Placebo

Black Market Music

BY Cam LindsayPublished Mar 1, 2001

Placebo are tortured souls. Pain, anguish and blah, blah, blah. When they released their eponymous debut album in 1996, their androgynous, sexual and narcotic torment was interesting subject matter and the tunes were fast, poppy and catchy. Without You I’m Nothing, their second album, was basically just the same album, with different titles, but it still had some quality moments. Black Market Music is the downward spiral, with some of the worst songwriting ever witnessed. Brian Molko has become a parody of himself: a nasty sex-dwarf that decks himself out in women’s clothes and make-up to help him understand the world around him. His ability to pen a good tune has become the ability to write a good joke, plaster it with some dark sounding bass and guitars and sell it as a hit single. Case in point would be “Special K,” a song that either compares someone’s ruthless hold like the drug or the cereal, who would know with Placebo.
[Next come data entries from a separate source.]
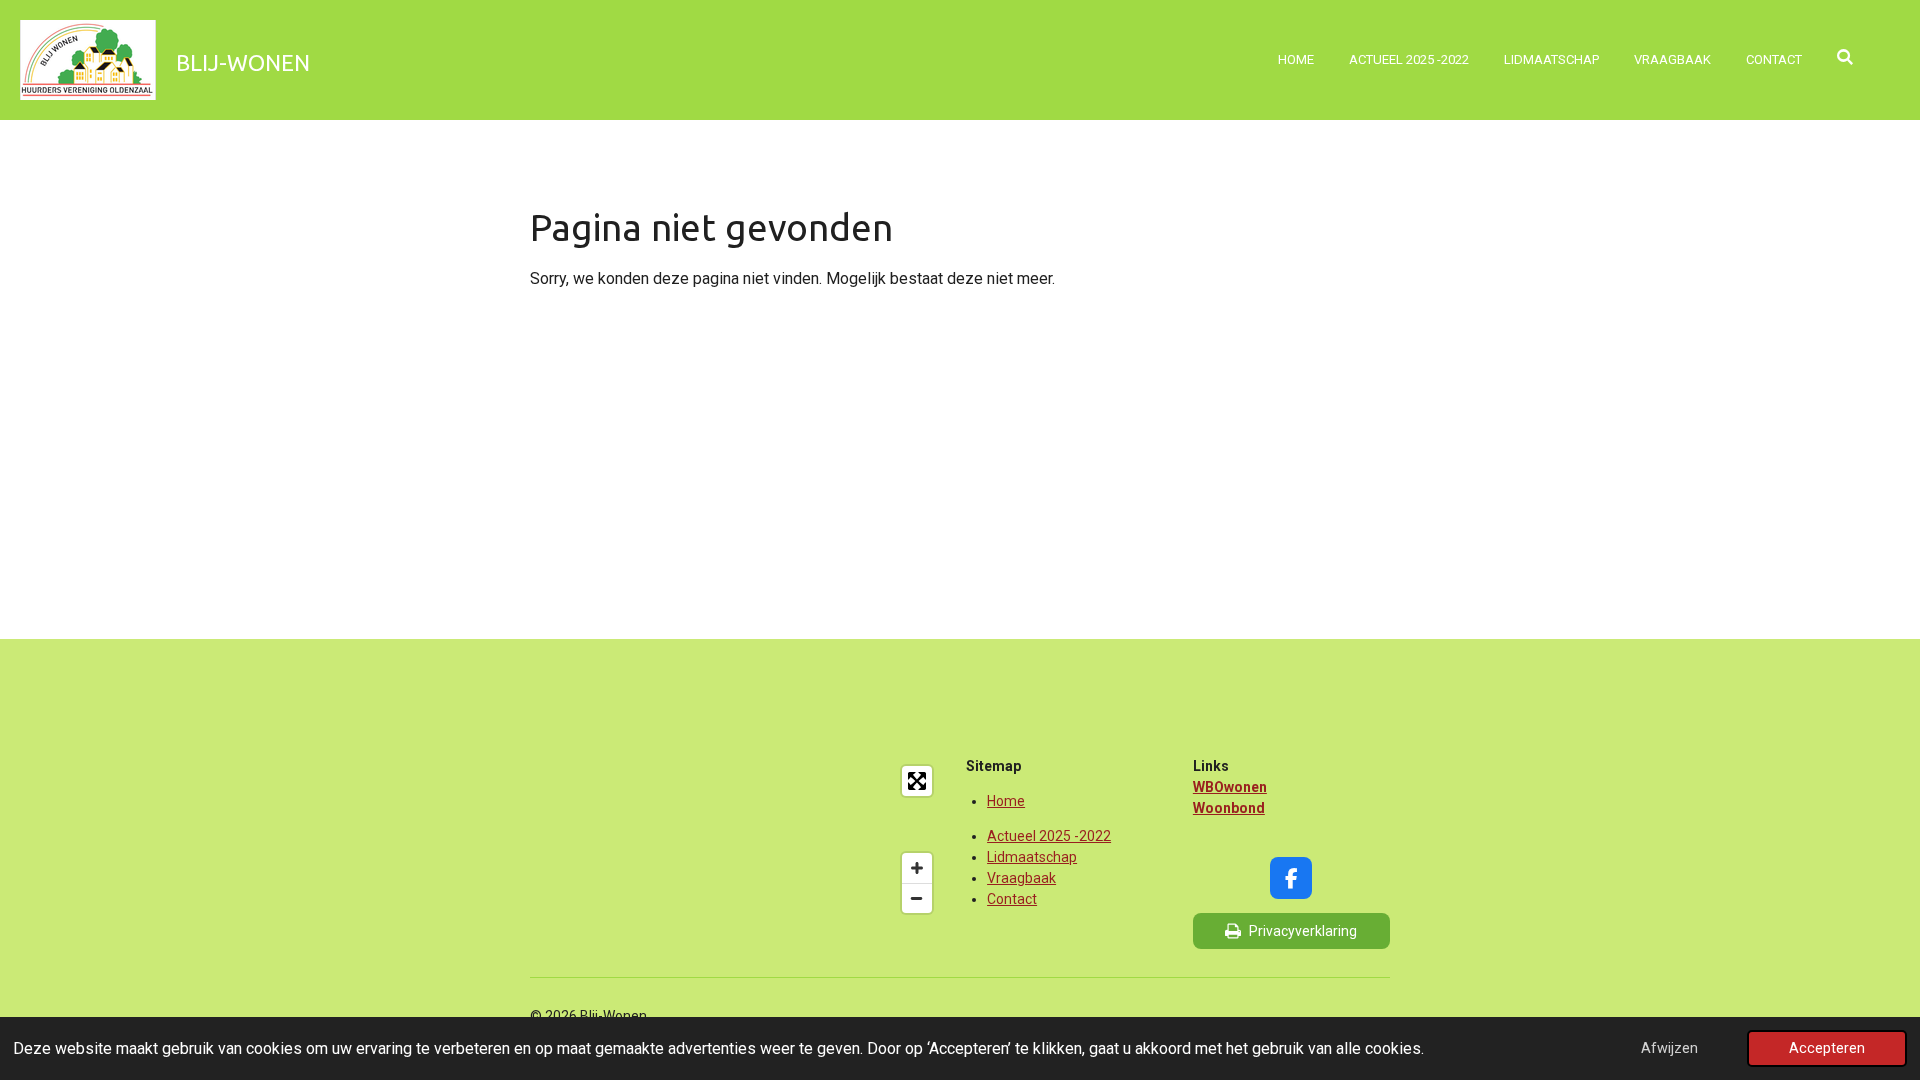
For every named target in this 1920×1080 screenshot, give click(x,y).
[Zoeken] (1846, 57)
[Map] (736, 839)
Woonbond (1229, 808)
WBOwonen (1230, 787)
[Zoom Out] (917, 898)
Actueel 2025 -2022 (1049, 836)
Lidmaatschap (1032, 857)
However, the grandest moment on this record is “Spite & Malice,” which will always be known as the song that ruined Placebo’s career. A balls-out hip-hop song led by the chant of “dope, guns, fucking in the streets,” this song includes one of the worst attempts at a genre crossover since Vanilla Ice became Korn. Three skinny white guys dressed in tight black PVC suits accompanying Bomb The Bass’s Justin Warfield is definitely not one of hip-hop’s shining moments. And what may be the saddest thing of all with Black Market Music is that the best tune samples Pavement’s “Texas Never Whispers.” There is no mercy in this world and Placebo has shown that with this atrocity of an album.